-------- Excerpt --------

I was going to just write this review without explaining the juxtaposition beforehand, but I will. The reason I will is because without my knowledge of this prior to me testing this fragrance, I’d have had no clue that there was much unique about this.
So, S-ex is meant to be an almost animalic leather, overlaid with contrasting notes of aquatic Calone. If that makes sense you’ll understand why it shouldn’t really work…
S-ex opens with a real musky note laid over a true to life plastic accord. It is the type of plastic accord that I desperately craved in Comme Des Garcons’ Skai, only it is toned down here, and is blended with a whole bunch of other notes to make it not so important and exciting.
You know what, I have to take back my words a little bit, I did dismiss this the first few times I tried it, but I’m kind of understanding it now. So, if you’re familiar with “Calone”, it is basically an aroma-chemical that has an aquatic/melon type of vibe, you can smell it in numerous designer fragrances along with some niches who focus on the note, such as Humiecki & Graef’s Skarb (at least I think that’s what it is). Calone is really prominent here, but just like the marketing promises (and I’m really getting for the first time), underneath this is – dare I say – a fecal leathery musk. It is like a perfect poop wrapped in cling film (the plastic accord is still going strong).

-------- Given material --------

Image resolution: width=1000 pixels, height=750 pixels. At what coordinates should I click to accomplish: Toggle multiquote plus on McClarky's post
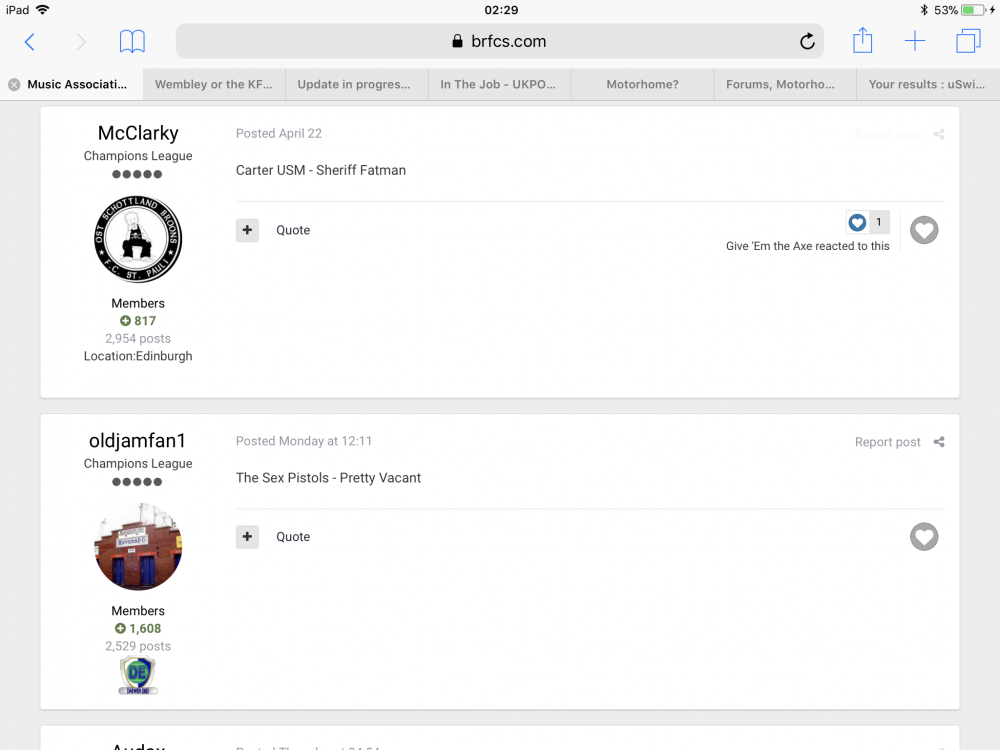pos(247,230)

--------

- Task statement: Please quote the fragrance review from "You know what, I" to "still going strong).", word for word.

- Worked solution:
You know what, I have to take back my words a little bit, I did dismiss this the first few times I tried it, but I’m kind of understanding it now. So, if you’re familiar with “Calone”, it is basically an aroma-chemical that has an aquatic/melon type of vibe, you can smell it in numerous designer fragrances along with some niches who focus on the note, such as Humiecki & Graef’s Skarb (at least I think that’s what it is). Calone is really prominent here, but just like the marketing promises (and I’m really getting for the first time), underneath this is – dare I say – a fecal leathery musk. It is like a perfect poop wrapped in cling film (the plastic accord is still going strong).